-- Problem --
Nothing but an exact copy of the records is expected here.

-- Input data --
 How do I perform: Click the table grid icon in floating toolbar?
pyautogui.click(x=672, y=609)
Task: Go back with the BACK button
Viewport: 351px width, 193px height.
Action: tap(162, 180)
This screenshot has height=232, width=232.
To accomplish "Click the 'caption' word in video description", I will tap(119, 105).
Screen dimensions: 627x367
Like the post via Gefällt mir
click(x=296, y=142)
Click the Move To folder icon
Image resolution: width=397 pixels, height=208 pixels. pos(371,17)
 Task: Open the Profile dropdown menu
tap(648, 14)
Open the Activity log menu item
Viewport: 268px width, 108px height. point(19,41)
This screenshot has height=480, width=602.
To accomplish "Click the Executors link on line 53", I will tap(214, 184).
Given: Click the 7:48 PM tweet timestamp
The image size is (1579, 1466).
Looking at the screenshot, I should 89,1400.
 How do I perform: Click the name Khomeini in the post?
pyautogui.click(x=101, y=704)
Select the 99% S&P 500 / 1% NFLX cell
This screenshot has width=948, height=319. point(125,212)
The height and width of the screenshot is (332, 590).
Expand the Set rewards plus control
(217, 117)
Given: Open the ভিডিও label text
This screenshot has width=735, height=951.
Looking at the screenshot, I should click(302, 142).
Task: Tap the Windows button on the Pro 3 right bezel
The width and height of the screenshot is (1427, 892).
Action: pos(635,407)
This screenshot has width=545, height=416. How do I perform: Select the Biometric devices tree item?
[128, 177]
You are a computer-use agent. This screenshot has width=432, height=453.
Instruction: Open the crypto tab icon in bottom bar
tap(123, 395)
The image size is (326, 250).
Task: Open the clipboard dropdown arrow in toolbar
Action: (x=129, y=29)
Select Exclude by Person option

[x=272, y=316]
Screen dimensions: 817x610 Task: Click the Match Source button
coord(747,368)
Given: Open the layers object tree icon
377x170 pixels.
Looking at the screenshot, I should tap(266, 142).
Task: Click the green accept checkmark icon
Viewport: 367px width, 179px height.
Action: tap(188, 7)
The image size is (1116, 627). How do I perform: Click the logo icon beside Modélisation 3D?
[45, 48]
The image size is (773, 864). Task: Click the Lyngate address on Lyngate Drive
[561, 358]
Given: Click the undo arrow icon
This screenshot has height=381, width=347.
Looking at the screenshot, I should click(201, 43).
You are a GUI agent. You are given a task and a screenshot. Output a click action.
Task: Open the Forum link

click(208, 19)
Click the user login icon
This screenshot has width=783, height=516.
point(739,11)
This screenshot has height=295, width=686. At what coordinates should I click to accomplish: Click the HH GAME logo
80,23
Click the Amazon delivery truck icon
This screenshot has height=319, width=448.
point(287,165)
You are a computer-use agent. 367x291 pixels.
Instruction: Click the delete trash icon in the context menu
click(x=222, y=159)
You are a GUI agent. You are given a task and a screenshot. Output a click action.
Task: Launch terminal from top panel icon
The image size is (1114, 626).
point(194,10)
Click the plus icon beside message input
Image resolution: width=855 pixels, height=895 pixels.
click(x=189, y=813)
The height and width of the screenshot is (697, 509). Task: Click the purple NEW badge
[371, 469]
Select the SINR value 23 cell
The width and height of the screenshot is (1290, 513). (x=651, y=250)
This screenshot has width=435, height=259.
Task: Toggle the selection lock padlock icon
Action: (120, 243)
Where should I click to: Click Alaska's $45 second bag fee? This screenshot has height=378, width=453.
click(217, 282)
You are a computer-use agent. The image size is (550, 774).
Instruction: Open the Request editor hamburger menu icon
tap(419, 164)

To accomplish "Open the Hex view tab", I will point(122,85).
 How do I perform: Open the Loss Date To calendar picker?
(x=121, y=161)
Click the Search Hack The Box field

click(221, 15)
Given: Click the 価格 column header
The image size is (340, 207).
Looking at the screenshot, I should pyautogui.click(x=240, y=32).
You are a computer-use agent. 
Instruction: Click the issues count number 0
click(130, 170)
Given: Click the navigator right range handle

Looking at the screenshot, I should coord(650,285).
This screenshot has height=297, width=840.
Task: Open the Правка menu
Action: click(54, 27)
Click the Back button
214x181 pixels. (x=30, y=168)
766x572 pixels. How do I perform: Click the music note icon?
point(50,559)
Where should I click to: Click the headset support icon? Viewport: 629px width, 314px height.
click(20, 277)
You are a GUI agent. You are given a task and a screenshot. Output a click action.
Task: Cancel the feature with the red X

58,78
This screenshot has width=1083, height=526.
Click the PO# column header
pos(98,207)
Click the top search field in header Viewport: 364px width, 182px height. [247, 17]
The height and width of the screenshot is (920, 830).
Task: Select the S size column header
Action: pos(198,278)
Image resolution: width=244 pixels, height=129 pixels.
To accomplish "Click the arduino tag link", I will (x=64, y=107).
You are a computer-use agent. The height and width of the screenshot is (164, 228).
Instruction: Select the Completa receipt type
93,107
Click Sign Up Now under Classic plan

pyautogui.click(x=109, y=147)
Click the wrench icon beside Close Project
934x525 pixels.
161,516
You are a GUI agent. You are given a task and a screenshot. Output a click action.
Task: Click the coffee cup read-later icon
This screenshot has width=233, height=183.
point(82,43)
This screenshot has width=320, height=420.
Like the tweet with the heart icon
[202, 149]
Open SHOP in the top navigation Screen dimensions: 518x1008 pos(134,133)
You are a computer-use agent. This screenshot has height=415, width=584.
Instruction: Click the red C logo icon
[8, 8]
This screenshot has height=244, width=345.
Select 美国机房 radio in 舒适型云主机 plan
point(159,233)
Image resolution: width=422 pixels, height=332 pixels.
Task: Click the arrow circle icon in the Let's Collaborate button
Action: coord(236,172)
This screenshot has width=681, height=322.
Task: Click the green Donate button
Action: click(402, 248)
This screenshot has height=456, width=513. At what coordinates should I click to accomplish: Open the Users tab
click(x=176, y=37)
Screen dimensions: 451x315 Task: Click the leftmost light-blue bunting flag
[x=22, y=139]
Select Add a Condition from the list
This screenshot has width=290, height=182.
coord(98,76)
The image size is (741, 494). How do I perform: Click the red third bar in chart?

-- Response to this task --
 How do I perform: Click the table grid icon in floating toolbar?
pyautogui.click(x=672, y=609)
Task: Go back with the BACK button
Viewport: 351px width, 193px height.
Action: tap(162, 180)
This screenshot has height=232, width=232.
To accomplish "Click the 'caption' word in video description", I will tap(119, 105).
Screen dimensions: 627x367
Like the post via Gefällt mir
click(x=296, y=142)
Click the Move To folder icon
Image resolution: width=397 pixels, height=208 pixels. pos(371,17)
 Task: Open the Profile dropdown menu
tap(648, 14)
Open the Activity log menu item
Viewport: 268px width, 108px height. point(19,41)
This screenshot has height=480, width=602.
To accomplish "Click the Executors link on line 53", I will tap(214, 184).
Given: Click the 7:48 PM tweet timestamp
The image size is (1579, 1466).
Looking at the screenshot, I should 89,1400.
 How do I perform: Click the name Khomeini in the post?
pyautogui.click(x=101, y=704)
Select the 99% S&P 500 / 1% NFLX cell
This screenshot has width=948, height=319. point(125,212)
The height and width of the screenshot is (332, 590).
Expand the Set rewards plus control
(217, 117)
Given: Open the ভিডিও label text
This screenshot has width=735, height=951.
Looking at the screenshot, I should click(302, 142).
Task: Tap the Windows button on the Pro 3 right bezel
The width and height of the screenshot is (1427, 892).
Action: pos(635,407)
This screenshot has width=545, height=416. How do I perform: Select the Biometric devices tree item?
[128, 177]
You are a computer-use agent. This screenshot has width=432, height=453.
Instruction: Open the crypto tab icon in bottom bar
tap(123, 395)
The image size is (326, 250).
Task: Open the clipboard dropdown arrow in toolbar
Action: (x=129, y=29)
Select Exclude by Person option

[x=272, y=316]
Screen dimensions: 817x610 Task: Click the Match Source button
coord(747,368)
Given: Open the layers object tree icon
377x170 pixels.
Looking at the screenshot, I should tap(266, 142).
Task: Click the green accept checkmark icon
Viewport: 367px width, 179px height.
Action: tap(188, 7)
The image size is (1116, 627). How do I perform: Click the logo icon beside Modélisation 3D?
[45, 48]
The image size is (773, 864). Task: Click the Lyngate address on Lyngate Drive
[561, 358]
Given: Click the undo arrow icon
This screenshot has height=381, width=347.
Looking at the screenshot, I should click(201, 43).
You are a GUI agent. You are given a task and a screenshot. Output a click action.
Task: Open the Forum link

click(208, 19)
Click the user login icon
This screenshot has width=783, height=516.
point(739,11)
This screenshot has height=295, width=686. At what coordinates should I click to accomplish: Click the HH GAME logo
80,23
Click the Amazon delivery truck icon
This screenshot has height=319, width=448.
point(287,165)
You are a computer-use agent. 367x291 pixels.
Instruction: Click the delete trash icon in the context menu
click(x=222, y=159)
You are a GUI agent. You are given a task and a screenshot. Output a click action.
Task: Launch terminal from top panel icon
The image size is (1114, 626).
point(194,10)
Click the plus icon beside message input
Image resolution: width=855 pixels, height=895 pixels.
click(x=189, y=813)
The height and width of the screenshot is (697, 509). Task: Click the purple NEW badge
[371, 469]
Select the SINR value 23 cell
The width and height of the screenshot is (1290, 513). (x=651, y=250)
This screenshot has width=435, height=259.
Task: Toggle the selection lock padlock icon
Action: (120, 243)
Where should I click to: Click Alaska's $45 second bag fee? This screenshot has height=378, width=453.
click(217, 282)
You are a computer-use agent. The image size is (550, 774).
Instruction: Open the Request editor hamburger menu icon
tap(419, 164)

To accomplish "Open the Hex view tab", I will point(122,85).
 How do I perform: Open the Loss Date To calendar picker?
(x=121, y=161)
Click the Search Hack The Box field

click(221, 15)
Given: Click the 価格 column header
The image size is (340, 207).
Looking at the screenshot, I should pyautogui.click(x=240, y=32).
You are a computer-use agent. 
Instruction: Click the issues count number 0
click(130, 170)
Given: Click the navigator right range handle

Looking at the screenshot, I should coord(650,285).
This screenshot has height=297, width=840.
Task: Open the Правка menu
Action: click(54, 27)
Click the Back button
214x181 pixels. (x=30, y=168)
766x572 pixels. How do I perform: Click the music note icon?
point(50,559)
Where should I click to: Click the headset support icon? Viewport: 629px width, 314px height.
click(20, 277)
You are a GUI agent. You are given a task and a screenshot. Output a click action.
Task: Cancel the feature with the red X

58,78
This screenshot has width=1083, height=526.
Click the PO# column header
pos(98,207)
Click the top search field in header Viewport: 364px width, 182px height. [247, 17]
The height and width of the screenshot is (920, 830).
Task: Select the S size column header
Action: pos(198,278)
Image resolution: width=244 pixels, height=129 pixels.
To accomplish "Click the arduino tag link", I will (x=64, y=107).
You are a computer-use agent. The height and width of the screenshot is (164, 228).
Instruction: Select the Completa receipt type
93,107
Click Sign Up Now under Classic plan

pyautogui.click(x=109, y=147)
Click the wrench icon beside Close Project
934x525 pixels.
161,516
You are a GUI agent. You are given a task and a screenshot. Output a click action.
Task: Click the coffee cup read-later icon
This screenshot has width=233, height=183.
point(82,43)
This screenshot has width=320, height=420.
Like the tweet with the heart icon
[202, 149]
Open SHOP in the top navigation Screen dimensions: 518x1008 pos(134,133)
You are a computer-use agent. This screenshot has height=415, width=584.
Instruction: Click the red C logo icon
[8, 8]
This screenshot has height=244, width=345.
Select 美国机房 radio in 舒适型云主机 plan
point(159,233)
Image resolution: width=422 pixels, height=332 pixels.
Task: Click the arrow circle icon in the Let's Collaborate button
Action: coord(236,172)
This screenshot has width=681, height=322.
Task: Click the green Donate button
Action: click(402, 248)
This screenshot has height=456, width=513. At what coordinates should I click to accomplish: Open the Users tab
click(x=176, y=37)
Screen dimensions: 451x315 Task: Click the leftmost light-blue bunting flag
[x=22, y=139]
Select Add a Condition from the list
This screenshot has width=290, height=182.
coord(98,76)
The image size is (741, 494). How do I perform: Click the red third bar in chart?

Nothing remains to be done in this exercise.